#### [Set task A]
According to the passage on deep reinforcement learning for ship collision avoidance, why can DRL algorithms control an agent from high-dimensional inputs such as images and the grid sensor? Answer in one to three sentences.
#### [Set task B]
Continue the passage on deep reinforcement learning for ship collision avoidance, beginning after its final sentence.

#### [Selected extract]
┌──

Detection of OZT by the grid sensor (the unit of radius is nautical mile and size of ships’ plots is 4 times of full scale)

3.2 Deep reinforcement learning algorithm

The proposed collision avoidance algorithm is based on DRL. DRL is a kind of machine learning, and a combination of reinforcement learning (RL) and deep learning. RL algorithm uses an environment and agents. Agents and the environment interact with each other to promote learning. Agents receive information from the environment called the state and take an action. Then, each agent receives a reward for its action and a new state of environment. Agents learn in the environment to maximize the cumulative reward. In collision avoidance tasks, an agent corresponds to the own ship and an environment consists of some components such as target ships and waypoints. There is a wide variety of DRL algorithms. The differences in these DRL algorithms depend on how the agent learns and how it chooses its actions. For some kinds of algorithms such as on-policy Actor-Critic method, probability distributions of actions is given by a policy function (Actor) and the value of the action is represented by the value function (Critic). In DRL, these functions are represented as deep neural networks. It is called the function approximation, which is approximation of a policy function or a value function with parameterized functions. Using expressive power of deep learning, DRL algorithms can control an agent based on high-dimensional inputs like images and the grid sensor.

└──

#### [Data listing]
┌──

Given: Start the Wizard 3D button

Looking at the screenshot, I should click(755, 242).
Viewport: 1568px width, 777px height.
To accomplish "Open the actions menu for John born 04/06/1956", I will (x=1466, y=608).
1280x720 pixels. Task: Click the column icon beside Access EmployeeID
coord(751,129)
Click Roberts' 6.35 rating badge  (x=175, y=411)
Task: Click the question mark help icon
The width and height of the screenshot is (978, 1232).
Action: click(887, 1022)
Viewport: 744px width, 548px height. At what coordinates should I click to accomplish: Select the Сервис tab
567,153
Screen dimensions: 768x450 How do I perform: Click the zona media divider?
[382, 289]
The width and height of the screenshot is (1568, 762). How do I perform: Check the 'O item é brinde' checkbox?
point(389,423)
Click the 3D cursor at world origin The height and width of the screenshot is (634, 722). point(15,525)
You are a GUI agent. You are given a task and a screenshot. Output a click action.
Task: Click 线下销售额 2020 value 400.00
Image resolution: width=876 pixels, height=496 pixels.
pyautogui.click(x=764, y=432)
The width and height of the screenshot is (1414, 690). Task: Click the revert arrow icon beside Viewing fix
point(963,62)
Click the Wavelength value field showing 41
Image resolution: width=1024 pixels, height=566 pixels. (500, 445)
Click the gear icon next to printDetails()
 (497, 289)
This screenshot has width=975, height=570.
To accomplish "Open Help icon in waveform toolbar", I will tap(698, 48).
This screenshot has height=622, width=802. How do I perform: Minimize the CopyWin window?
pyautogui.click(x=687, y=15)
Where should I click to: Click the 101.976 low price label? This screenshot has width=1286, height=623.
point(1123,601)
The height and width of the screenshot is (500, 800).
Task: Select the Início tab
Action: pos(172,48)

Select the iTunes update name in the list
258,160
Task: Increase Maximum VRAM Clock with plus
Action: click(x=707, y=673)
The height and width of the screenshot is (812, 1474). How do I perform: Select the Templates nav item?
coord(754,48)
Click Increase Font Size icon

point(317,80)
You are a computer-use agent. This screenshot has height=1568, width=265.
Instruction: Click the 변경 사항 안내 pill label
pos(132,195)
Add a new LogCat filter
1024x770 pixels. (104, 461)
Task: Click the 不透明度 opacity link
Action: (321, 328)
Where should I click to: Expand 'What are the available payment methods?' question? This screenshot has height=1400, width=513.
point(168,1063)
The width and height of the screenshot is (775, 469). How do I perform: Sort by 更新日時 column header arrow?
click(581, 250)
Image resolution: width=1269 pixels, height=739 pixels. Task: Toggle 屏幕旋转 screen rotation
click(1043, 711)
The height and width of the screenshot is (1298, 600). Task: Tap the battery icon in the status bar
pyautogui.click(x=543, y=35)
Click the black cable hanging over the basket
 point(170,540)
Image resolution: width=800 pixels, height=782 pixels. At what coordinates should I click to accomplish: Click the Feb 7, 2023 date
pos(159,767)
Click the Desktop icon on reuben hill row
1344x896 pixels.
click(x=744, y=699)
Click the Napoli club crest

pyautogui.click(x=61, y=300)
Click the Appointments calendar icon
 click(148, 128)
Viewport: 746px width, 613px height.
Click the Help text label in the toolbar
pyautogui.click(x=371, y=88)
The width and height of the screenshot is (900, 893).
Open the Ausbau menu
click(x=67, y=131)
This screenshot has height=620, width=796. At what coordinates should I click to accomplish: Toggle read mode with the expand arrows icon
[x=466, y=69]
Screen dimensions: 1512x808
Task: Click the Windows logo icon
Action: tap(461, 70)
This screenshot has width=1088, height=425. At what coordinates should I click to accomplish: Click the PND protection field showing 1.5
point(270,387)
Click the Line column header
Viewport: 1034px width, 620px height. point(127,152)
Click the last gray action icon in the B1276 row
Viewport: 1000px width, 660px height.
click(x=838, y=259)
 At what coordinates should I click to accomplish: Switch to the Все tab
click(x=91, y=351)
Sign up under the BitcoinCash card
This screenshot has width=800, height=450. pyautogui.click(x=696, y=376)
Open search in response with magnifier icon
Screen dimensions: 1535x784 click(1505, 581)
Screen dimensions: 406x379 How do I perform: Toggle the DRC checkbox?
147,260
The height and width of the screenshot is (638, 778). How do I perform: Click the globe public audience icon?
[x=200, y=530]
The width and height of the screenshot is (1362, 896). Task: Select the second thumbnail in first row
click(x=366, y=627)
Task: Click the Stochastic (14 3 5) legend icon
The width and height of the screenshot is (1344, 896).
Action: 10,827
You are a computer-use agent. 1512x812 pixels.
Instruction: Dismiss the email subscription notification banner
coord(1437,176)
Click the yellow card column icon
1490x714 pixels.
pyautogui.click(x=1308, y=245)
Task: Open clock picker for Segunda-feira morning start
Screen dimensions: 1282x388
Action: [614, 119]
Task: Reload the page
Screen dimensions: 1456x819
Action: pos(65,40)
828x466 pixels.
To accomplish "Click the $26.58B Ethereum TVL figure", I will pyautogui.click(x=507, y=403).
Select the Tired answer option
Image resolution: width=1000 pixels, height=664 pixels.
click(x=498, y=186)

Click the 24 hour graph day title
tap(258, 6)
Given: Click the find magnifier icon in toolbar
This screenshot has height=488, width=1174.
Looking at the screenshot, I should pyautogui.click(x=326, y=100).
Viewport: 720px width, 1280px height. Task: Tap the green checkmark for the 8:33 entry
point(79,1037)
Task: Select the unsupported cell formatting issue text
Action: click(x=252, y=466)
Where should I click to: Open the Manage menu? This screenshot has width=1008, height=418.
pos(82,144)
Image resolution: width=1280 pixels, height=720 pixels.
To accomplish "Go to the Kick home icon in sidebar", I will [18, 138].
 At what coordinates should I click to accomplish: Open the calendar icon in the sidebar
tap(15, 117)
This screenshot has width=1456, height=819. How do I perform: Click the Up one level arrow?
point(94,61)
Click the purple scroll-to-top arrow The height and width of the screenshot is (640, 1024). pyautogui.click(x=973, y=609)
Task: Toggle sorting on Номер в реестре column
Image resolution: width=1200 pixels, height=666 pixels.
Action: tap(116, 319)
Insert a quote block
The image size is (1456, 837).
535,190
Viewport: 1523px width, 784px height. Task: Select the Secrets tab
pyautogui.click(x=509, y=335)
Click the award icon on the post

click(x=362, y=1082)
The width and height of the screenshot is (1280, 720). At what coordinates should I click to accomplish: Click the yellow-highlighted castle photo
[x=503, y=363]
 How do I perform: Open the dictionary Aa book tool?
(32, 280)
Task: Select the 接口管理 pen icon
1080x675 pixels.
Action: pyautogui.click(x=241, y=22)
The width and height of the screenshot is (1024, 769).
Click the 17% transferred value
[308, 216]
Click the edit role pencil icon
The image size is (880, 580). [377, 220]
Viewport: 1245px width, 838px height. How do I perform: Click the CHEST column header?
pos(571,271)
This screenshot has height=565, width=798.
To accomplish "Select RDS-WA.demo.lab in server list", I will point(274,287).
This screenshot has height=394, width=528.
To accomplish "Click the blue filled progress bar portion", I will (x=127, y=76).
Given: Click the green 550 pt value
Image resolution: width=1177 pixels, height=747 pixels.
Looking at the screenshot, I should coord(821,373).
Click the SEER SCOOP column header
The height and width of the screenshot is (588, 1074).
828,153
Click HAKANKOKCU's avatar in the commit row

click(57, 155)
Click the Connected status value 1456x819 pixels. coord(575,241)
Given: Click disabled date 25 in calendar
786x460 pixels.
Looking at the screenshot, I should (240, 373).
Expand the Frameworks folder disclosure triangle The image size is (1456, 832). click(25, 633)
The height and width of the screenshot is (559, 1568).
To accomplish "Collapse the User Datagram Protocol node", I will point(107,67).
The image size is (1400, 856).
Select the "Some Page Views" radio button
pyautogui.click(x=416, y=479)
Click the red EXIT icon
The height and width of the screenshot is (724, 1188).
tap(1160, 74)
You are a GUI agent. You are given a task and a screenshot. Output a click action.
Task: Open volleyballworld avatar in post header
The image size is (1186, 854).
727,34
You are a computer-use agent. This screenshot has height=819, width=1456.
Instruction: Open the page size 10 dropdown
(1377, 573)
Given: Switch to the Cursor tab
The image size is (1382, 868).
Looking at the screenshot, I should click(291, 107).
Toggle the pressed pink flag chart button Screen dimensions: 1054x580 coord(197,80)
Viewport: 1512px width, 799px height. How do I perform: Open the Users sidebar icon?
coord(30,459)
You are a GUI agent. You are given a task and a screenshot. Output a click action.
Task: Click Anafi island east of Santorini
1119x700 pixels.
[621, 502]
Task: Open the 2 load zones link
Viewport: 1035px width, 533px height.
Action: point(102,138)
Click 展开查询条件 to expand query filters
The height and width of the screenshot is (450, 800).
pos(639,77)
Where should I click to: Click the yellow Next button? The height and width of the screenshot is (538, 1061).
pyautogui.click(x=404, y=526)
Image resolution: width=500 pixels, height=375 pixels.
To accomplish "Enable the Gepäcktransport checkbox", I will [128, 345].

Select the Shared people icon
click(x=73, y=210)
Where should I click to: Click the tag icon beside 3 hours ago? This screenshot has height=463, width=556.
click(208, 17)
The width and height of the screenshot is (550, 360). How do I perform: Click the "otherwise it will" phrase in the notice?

└──

#### [Task result A]
In DRL, the policy function and the value function are represented as deep neural networks. The expressive power of deep learning therefore lets DRL algorithms control an agent from high-dimensional inputs such as images and the grid sensor.

#### [Task result B]
As mentioned above, there are many kinds of DRL algorithms depending on processes such as update policy/value functions, evaluation of a state and determination of action. In this paper, we used proximal policy optimization algorithm (PPO) [25] because PPO outperforms other algorithms such as DQN and is applied to tasks in real world including robotic locomotion. The code of PPO in this paper was implemented using DRL library machina coded by PyTorch [26] which is a deep learning framework for Python. PPO is an algorithm that has its origins in reinforcement learning of two Actor-Critic methods: Trust Region Policy Optimization (TRPO) [27], which restricts policy updates according to the Kullback–Leibler divergence of the probability distribution before and after the update, and Asynchronous Advantage Actor-Critic (A3C) [28], which uses distributed learning and the advantage to update the probability distribution. Actor-critic method uses two networks basically. One is a policy function \(\pi (a_t|s_t;\theta )\) which is formulated in the form of a posterior probability distribution for a given state vector to determine a next action. The other is a value function \(V(s_t;\theta _v)\) to evaluate a state of an environment, where \(a_t\) is an action and \(s_t\) is a state at step t. A policy function and a value function are parameterized by \(\theta\) and \(\theta _v\), respectively. In our implementation, these two networks are independent and do not share any part of them. An update using the advantage, if without using the state-action value function directly, performs via \(\nabla _{\theta }\log \pi _{\theta }\left( a_t|s_t;\theta \right) \hat{A}\left( s_t,a_t;\theta ,\theta _v\right)\) obtained from an estimate of the advantage given by \(\hat{A}\left( s_t,a_t;\theta ,\theta _v\right) =\sum _{i=0}^{k-1}\gamma ^{i}r_{t+i}+\gamma ^{k}V\left( s_{t+k};\theta _v\right) -V(s_t;\theta _v)\), where k can vary from a state to a state and is upper-bounded by max step of each episode. In the implementation of machina, a set of estimates of the advantage in a batch is normalized with its variance and mean. The distinctive feature of PPO is to use the modified objective function after the idea of TRPO to update policy with the simple implementation. A primary variant of PPO called PPO-clip stabilizes policy update by Eq. 6.

$$\begin{aligned} \theta _{t+1} = {\mathrm{arg}} {\mathrm{max}}_{\theta }\ {E_{s,a\sim \pi _{\theta _t}}}\left[ L\left( s, a, \theta _t, \theta \right) \right] . \end{aligned}$$

(6)

Here, objective function L is given by

$$\begin{aligned} L\left( s, a, \theta _t, \theta \right) = \min \left( r_t\left( \theta _t, \theta ,\right) \hat{A_t}, \mathrm{clip}(r_t\left( \theta _t, \theta \right) , 1-\epsilon , 1+\epsilon )\hat{A_t}(s, a)\right) , \end{aligned}$$

(7)

where \(r_t(\theta _t, \theta )=\pi (a_t|s_t;\theta )/\pi (a_t|s_t;\theta _t)\), \(\epsilon\) is a hyperparameter and \(\hat{A_t}(s,a)\) is an estimate of advantage at the step t. For updates of the value function, the Monte-Carlo method is adopted. Specifically, the Monte-Carlo method minimizes the mean squared error between the cumulative discounted reward \(G_t^\mathrm{{T}}=r_{t+1}+\gamma r_{t+2}+\cdots +\gamma ^{\mathrm{{T}}-1}r_\mathrm{{T}}\) and the current value function \(V(s_t|\theta _v)\).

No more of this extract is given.